In the final day of culture, there exist enucleated RBCs, extruded nucleus, still proliferating erythroblasts, and a few myeloid cells. To isolate pure RBCs from the mixture, we used leukocyte removal filter which is commonly used in a hospital blood bank. The filter could remove almost other cells and extruded nuclei. Finally, the purity of RBC in the final product could reach up to 100 %. Also, in case using CB as a stem cell source, the very few extruded nuclei and other lineage cells would not harm the blood recipient even without irradiating the product. (In our published article we used just a little fraction of the leukocyte removal filter to minimize the loss of the RBC. Therefore, you can observe some debris of extruded nuclei.)

What would be the criteria for the quality of GMP-manufactured RBC product?

GMP quality for clinical-grade cells should offer sustainable defined quality and safety of cell products, not just producing facilities with clean rooms. To avoid contamination and infections, animal substance-free culture media, feeder-free culturing methods are essential through every process of stem cell isolation, passaging, cell expansion and cryopreservation procedures.
The best criteria is a cell product using a chemically defined culture medium with GMP quality having only human derived substances. To avoid xeno-components such as bovine albumin, I used human transferrin, and human albumin, and serum-free/feeder cell free protocols. Also the storage media contained only chemically defined media and CPDA anticoagulant which is routinely used in donated RBCs.
But regarding ESC or iPSC sources, the GMP criteria is very complicated. Even though the current technology enables to maintain those cell lines in serum free system, the efficiency is problematic in a mass production system. Moreover, there is no FDA approved ESC/iPSC lines. Also the feeder, enzyme, and all reagents should be GMP quality. Even the ideal cell lines are established, the cost will be huge to fit those GMP criteria in those cell lines.

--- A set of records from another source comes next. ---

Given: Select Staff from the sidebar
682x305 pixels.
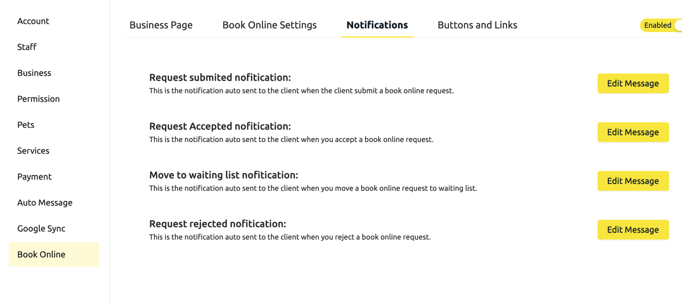Looking at the screenshot, I should click(27, 47).
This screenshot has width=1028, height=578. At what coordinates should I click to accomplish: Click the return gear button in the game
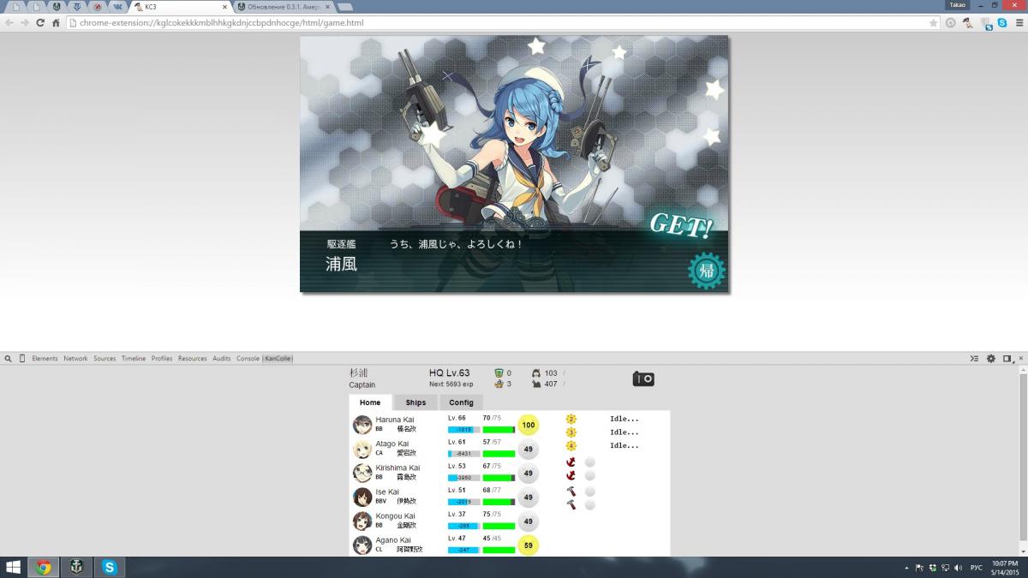point(707,271)
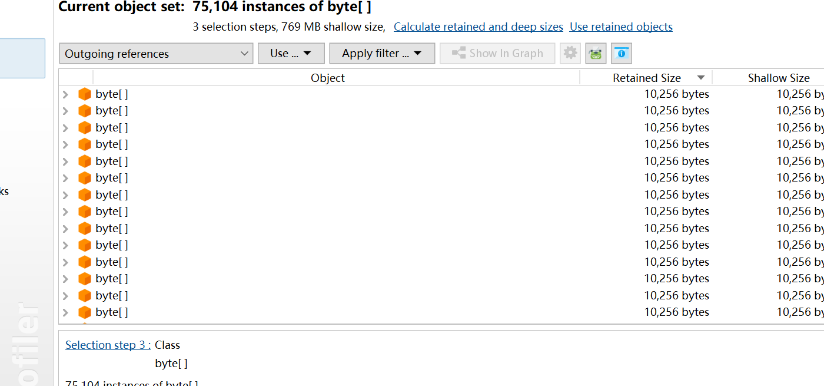Click the Shallow Size column header

point(778,78)
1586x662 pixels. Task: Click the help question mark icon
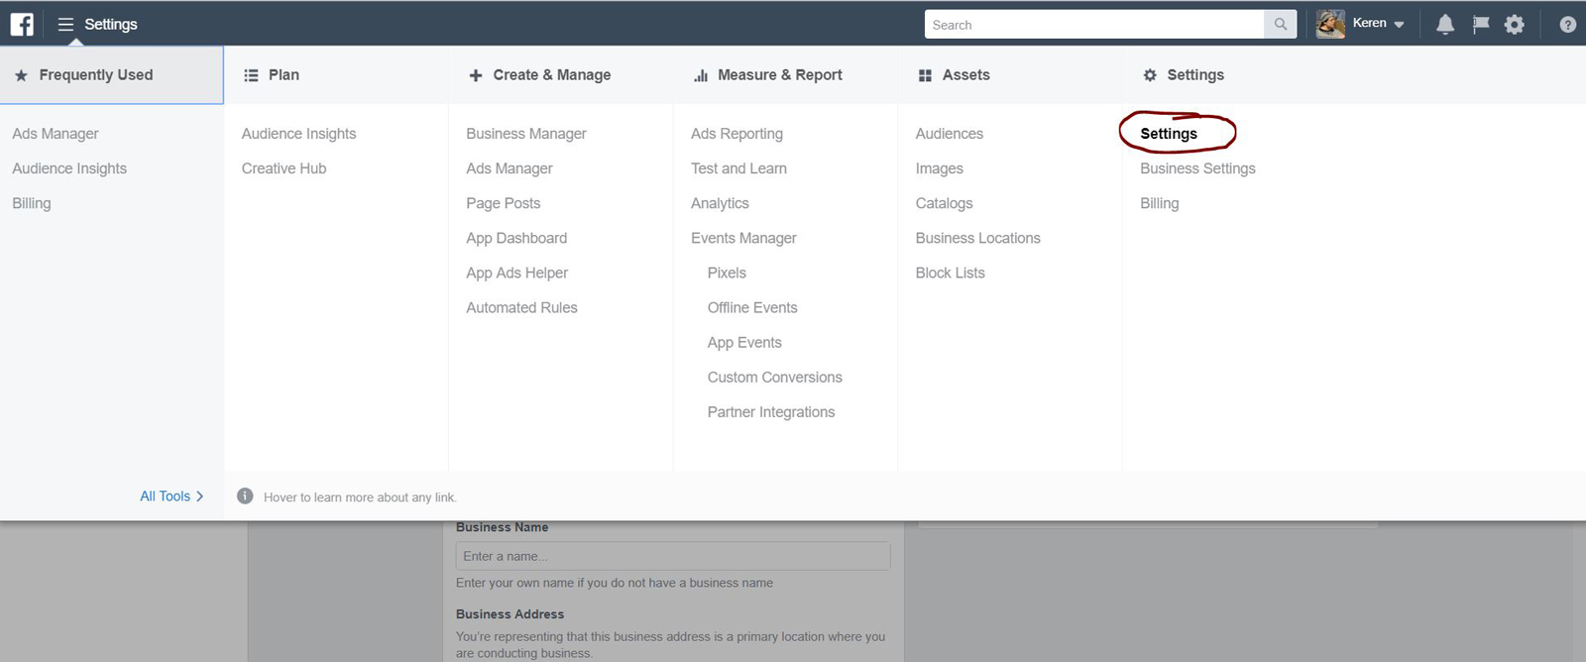point(1567,24)
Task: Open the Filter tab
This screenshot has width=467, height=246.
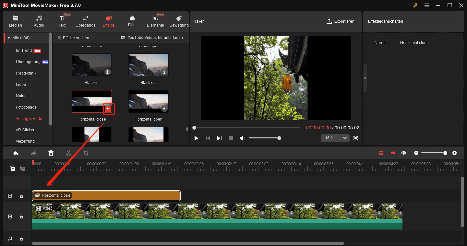Action: click(x=132, y=21)
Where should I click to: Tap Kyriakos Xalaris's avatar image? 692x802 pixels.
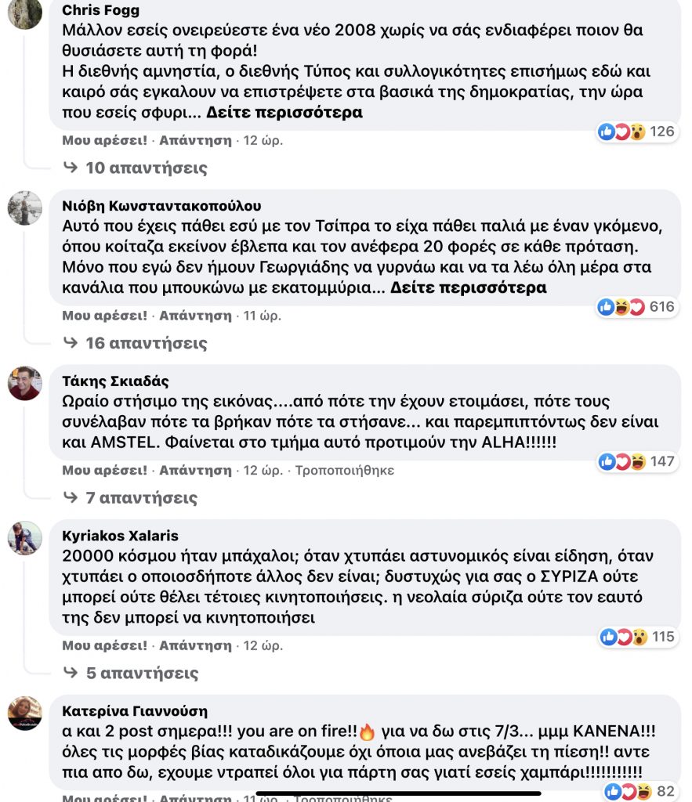tap(24, 538)
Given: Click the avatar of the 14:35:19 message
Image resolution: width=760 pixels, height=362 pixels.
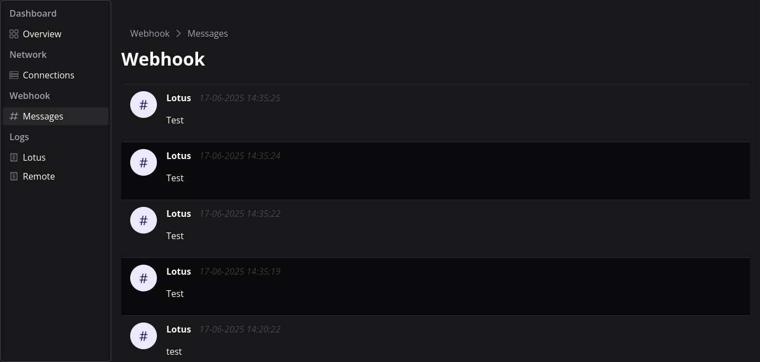Looking at the screenshot, I should click(144, 278).
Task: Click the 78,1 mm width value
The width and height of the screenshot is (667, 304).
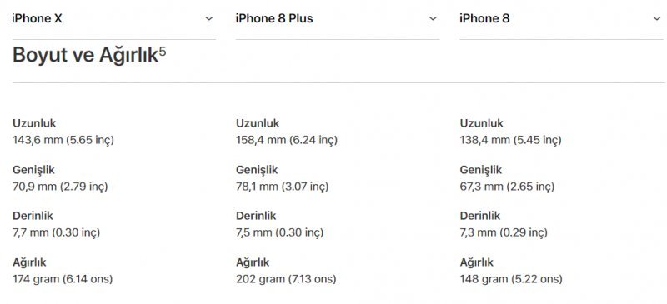Action: tap(283, 187)
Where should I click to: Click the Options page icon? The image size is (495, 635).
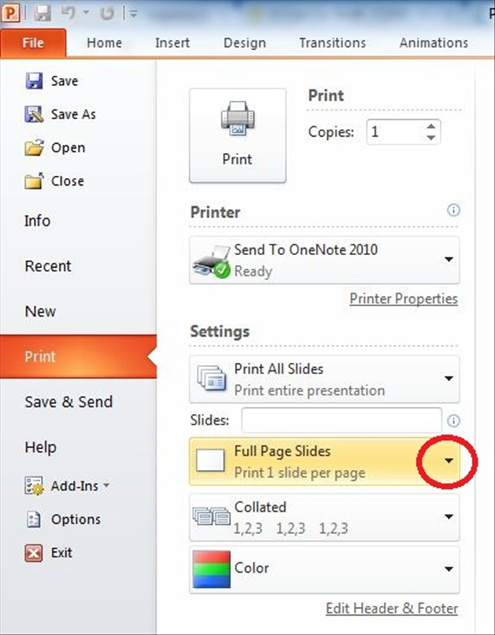click(x=33, y=519)
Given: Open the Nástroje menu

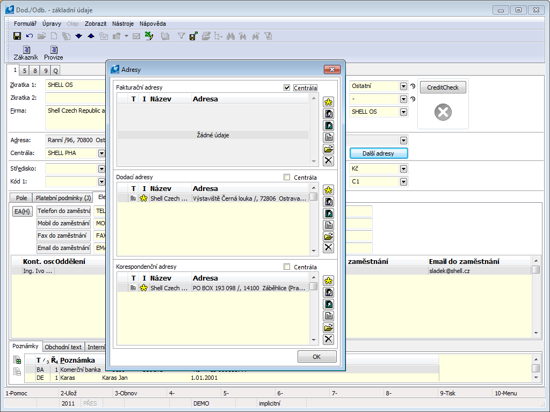Looking at the screenshot, I should 123,24.
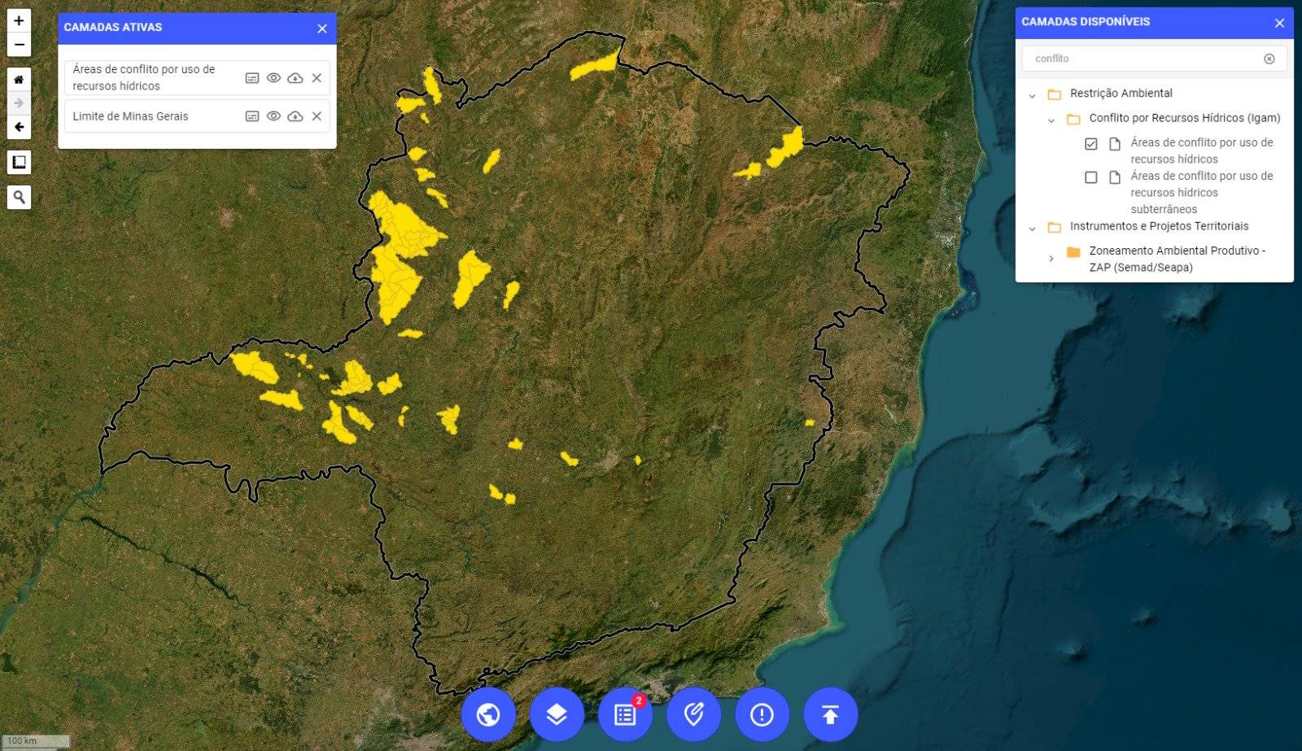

6. The case of the first-in-human RBC transfusion made from cord blood stem cells was published last year. Although exciting, some researchers noted that the therapeutic transfusion based on this protocol still unrealistic. Can you comment on this study and Douay’s group protocol? How close we’re getting to clinical trials now?

They used very small amount of isotope-tagged RBCs. Also, the growing system is very unrealistic in terms of the relatively low expansion fold and unrealistic the whole amount of media needed. But, they are pioneers in this field and have achieved the goal of first human clinical trial. Now, the mass production system should be extensively studied using bioreactors and I’m sure several teams are challenging on this subject. If the expansion system is established, then the cost downsizing and getting permission from FDA would be necessary. Then, phase I, II, and III clinical trials should go on, which also need a huge cost and time. But, I’m sure finally some researchers and companies will fulfill this. I hope we can be thankful to the new pioneers in near future.

7. What role, do you think, artificially produced RBC will play in the future? Will it take a particular niche in transfusion medicine and hematology or potentially could replace blood donations?

Yes, I hope the artificial blood could finally replace some portions of blood donation. If we know we can buy blood from manufacturer, many people require the reward for their donation, and the voluntary sacrifice would markedly drop. The power to motivate blood donations has been that ‘there is no alternative method other than your blood. Your donation saves one life.” If this concept of noble and lofty donation is broken, insufficiency of supply would be worse. And, once the artificial blood could replace the donation, the production capacity would enlarge for routine clinical use and the cost would be lower and lower.

Thank you very much for the interview! I wish you good luck in your research!